Somehow I had found myself explaining federal grain subsidies, federal crop insurance, and the demise of modern agriculture, to a concrete truck driver while standing in 5 foot tall grass in one of our pastures.

Yes, this actually happened last week.  And here’s how I got there.

He had asked if he could buy some steaks, but when I told him the price, he responded, “Why is it so expensive?”

I’ll back up 14 years further to help explain.

When Rachael and I first moved to this farm, we watched a neighboring field in June turn mysteriously brown and everything died.  Then a few days later some clean, straight rows of corn sprouted up through the carnage.

Mystery solved: the farmer had sprayed RoundUp to kill everything and planted GMO, RoundUp-resistant corn seeds at the same time.

The corn got to about knee high and then every single plant in the 5 acre field was eaten to the ground by deer within a matter of days.

I ran into this farmer’s nephew and said I was so sorry for his uncle’s lost corn crop.

The nephew said, “There’s nothing to be sorry about.  That was his plan.  He knew he could make more from the crop insurance than he could have from selling the corn.”

(14 years after the herbicide treatment, that field still barely grows grass.)

USDA’s taxpayer-funded crop insurance program is inherently a failing program.  The pay outs to farmers are more than the premiums, which is why no for-profit insurance company could offer it, and why tax funding is needed to keep the program going.

The soil deteriorates further and further, so the farmer has to use more fertilizer, and the crop insurance becomes even more of a crutch.

If the crop survives, the farmer then gets paid a tax-payer funded grain subsidy to artificially keep the price of corn low, so that confinement animal feeding operations (CAFO’s) can produce meat for way less than the REAL cost.
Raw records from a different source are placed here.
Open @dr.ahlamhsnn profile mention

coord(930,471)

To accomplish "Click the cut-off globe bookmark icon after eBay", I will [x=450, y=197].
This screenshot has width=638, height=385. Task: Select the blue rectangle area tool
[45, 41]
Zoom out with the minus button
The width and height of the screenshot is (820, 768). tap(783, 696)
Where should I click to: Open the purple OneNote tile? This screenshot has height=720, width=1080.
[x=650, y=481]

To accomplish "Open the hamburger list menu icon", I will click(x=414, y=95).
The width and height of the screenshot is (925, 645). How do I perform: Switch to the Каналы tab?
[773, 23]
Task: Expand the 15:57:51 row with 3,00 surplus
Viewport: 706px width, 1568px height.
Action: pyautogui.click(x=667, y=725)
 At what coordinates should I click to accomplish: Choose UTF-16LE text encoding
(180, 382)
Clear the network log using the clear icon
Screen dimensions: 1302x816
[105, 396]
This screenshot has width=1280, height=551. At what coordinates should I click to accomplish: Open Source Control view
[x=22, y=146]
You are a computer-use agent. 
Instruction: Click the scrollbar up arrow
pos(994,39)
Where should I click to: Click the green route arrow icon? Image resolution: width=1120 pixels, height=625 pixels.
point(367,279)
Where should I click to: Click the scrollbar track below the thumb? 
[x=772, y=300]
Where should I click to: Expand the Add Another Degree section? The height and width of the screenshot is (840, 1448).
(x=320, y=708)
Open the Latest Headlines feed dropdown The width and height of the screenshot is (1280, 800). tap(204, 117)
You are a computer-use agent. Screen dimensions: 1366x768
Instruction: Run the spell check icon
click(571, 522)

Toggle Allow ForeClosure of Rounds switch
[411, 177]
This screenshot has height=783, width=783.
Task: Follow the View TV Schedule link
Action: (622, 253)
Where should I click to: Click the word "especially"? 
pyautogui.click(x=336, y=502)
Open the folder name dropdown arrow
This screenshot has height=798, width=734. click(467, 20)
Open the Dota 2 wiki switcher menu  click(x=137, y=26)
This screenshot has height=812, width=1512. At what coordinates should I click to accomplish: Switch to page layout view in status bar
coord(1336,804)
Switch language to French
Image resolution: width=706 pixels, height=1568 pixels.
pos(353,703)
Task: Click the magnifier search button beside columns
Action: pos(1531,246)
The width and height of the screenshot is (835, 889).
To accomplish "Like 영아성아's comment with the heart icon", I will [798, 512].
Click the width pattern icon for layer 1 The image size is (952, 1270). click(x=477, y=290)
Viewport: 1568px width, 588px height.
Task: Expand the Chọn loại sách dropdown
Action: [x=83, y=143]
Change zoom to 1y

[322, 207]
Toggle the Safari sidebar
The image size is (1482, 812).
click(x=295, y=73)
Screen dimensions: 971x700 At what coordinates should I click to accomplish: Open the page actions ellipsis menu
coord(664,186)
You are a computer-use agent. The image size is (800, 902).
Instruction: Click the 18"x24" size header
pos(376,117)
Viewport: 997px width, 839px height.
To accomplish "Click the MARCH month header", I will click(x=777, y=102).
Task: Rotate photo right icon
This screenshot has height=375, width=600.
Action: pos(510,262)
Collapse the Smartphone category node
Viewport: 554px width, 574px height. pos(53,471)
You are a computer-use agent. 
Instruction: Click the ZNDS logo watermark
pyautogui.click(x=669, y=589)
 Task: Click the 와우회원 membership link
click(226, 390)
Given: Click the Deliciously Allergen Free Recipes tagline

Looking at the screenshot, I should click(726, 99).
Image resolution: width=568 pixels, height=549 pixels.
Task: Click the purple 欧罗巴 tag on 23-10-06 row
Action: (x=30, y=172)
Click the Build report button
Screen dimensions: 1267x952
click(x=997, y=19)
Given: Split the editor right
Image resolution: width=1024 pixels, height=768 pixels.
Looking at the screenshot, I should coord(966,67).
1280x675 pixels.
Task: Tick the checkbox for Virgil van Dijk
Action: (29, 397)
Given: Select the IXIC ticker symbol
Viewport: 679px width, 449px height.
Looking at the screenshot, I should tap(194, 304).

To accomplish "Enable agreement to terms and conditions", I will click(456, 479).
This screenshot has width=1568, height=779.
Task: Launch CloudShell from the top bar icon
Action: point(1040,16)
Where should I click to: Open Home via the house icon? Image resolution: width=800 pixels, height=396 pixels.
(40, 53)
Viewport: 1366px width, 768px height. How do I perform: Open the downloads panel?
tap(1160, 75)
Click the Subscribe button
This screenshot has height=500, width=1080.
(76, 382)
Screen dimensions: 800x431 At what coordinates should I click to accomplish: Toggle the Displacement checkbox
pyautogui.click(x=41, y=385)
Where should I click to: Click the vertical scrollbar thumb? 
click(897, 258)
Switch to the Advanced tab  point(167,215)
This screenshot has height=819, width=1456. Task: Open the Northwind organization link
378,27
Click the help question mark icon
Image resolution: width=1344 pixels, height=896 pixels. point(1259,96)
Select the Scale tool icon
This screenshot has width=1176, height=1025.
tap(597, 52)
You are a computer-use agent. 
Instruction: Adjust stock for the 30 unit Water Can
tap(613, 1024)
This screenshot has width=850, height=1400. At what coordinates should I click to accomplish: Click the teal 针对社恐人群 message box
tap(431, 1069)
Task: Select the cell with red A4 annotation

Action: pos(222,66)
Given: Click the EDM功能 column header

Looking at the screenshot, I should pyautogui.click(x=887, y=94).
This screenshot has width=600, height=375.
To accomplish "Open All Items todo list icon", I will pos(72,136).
A Costa Rican cattle rancher told me that 95% of Costa Rican beef is 100% grass-fed, because without government-subsidized grain, it’s just WAY too expensive to feed corn to cattle, compared to grass.

On top of that, it’s unnatural for cattle to eat concentrations of high carbohydrate grains, so these cattle often have health issues and require pharmaceutical intervention.

So the land gets degraded, the cattle suffer, our government goes further in debt, the end product is bland and nutritionally-deficient, but at least the beef is cheap…right?

Wait.  Maybe regeneratively-raised, 100% grass-fed beef that is nutrient-dense, chemical-free, helps build soil, treats the animals humanely, and naturally sequesters carbon is actually the better deal?

The truck driver was perplexed…like I had just flipped his world view upside down.

The reality is that aspects of our culture ARE upside down from how they should be.  But we can choose whether or not to take part in that.

Support what you believe in.  Be the change you wish to see in the world.